'''

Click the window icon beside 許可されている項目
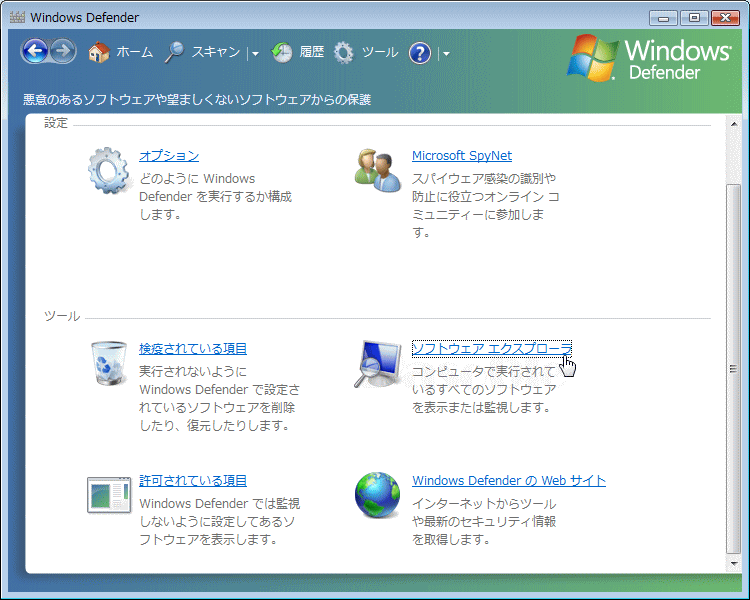The image size is (750, 600). point(108,495)
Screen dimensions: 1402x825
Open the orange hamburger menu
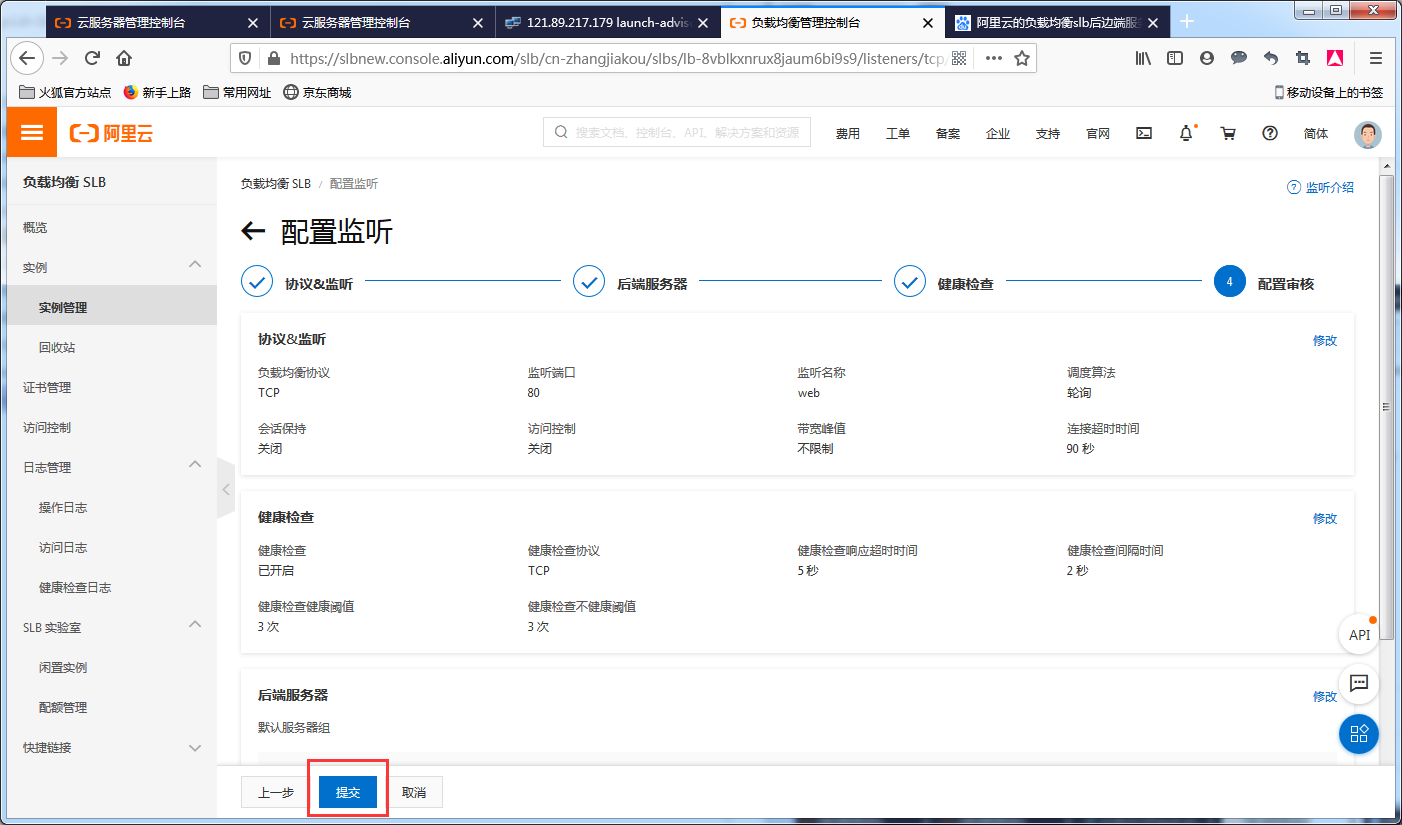(x=31, y=131)
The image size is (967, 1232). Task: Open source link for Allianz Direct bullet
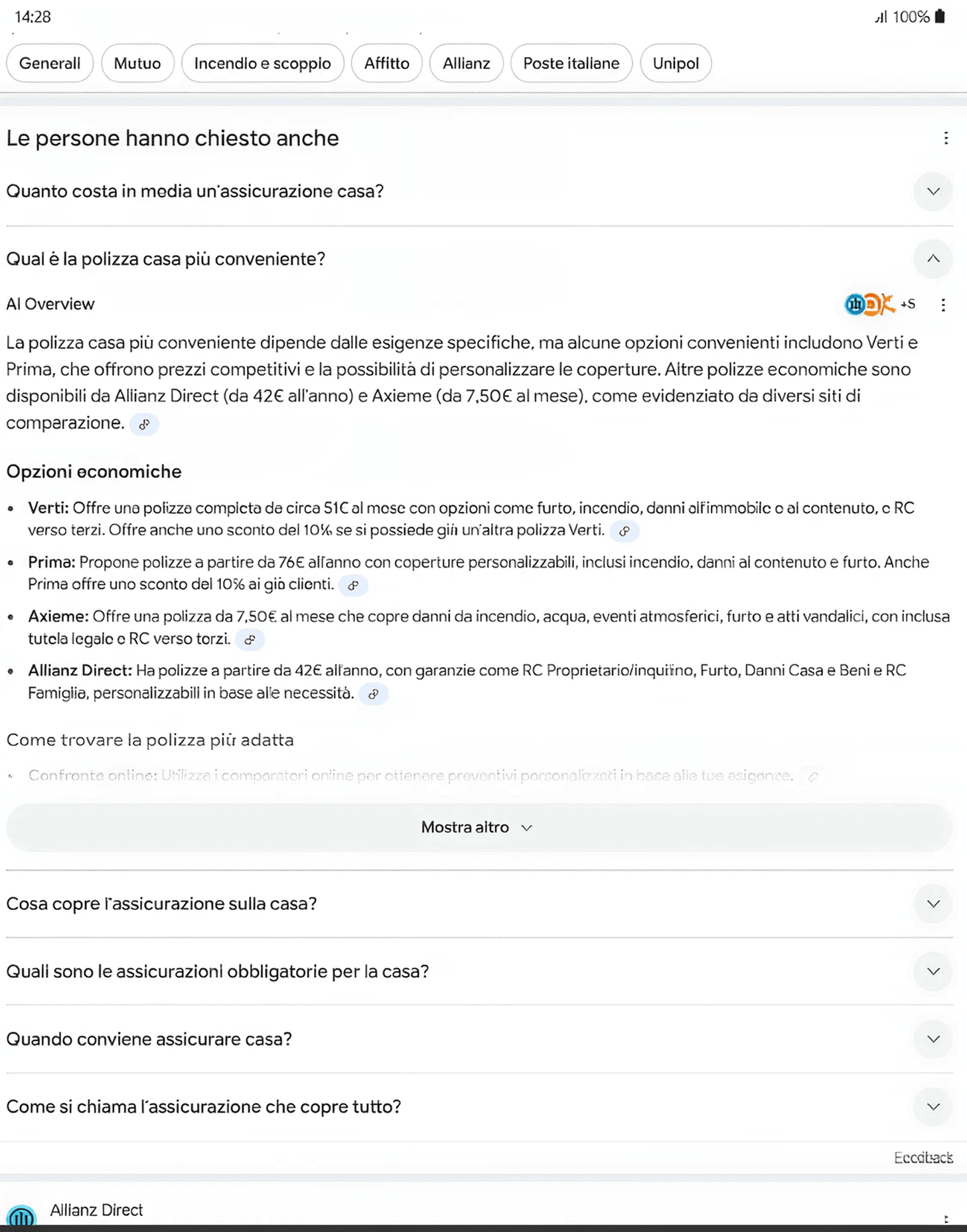tap(374, 694)
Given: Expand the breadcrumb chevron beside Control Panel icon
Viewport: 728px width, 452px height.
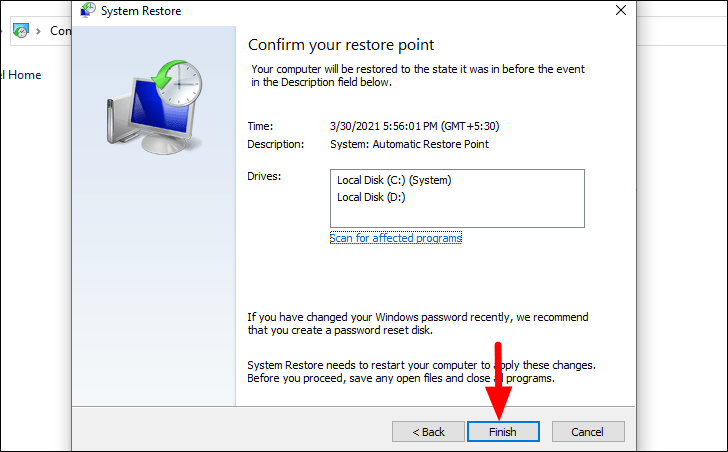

'''

Your goal:
Starting at the line that holds "Given: Expand the", repeat every line through the end of the listing exactly as written, skipping any picture.

Answer to this exercise:
Given: Expand the breadcrumb chevron beside Control Panel icon
Viewport: 728px width, 452px height.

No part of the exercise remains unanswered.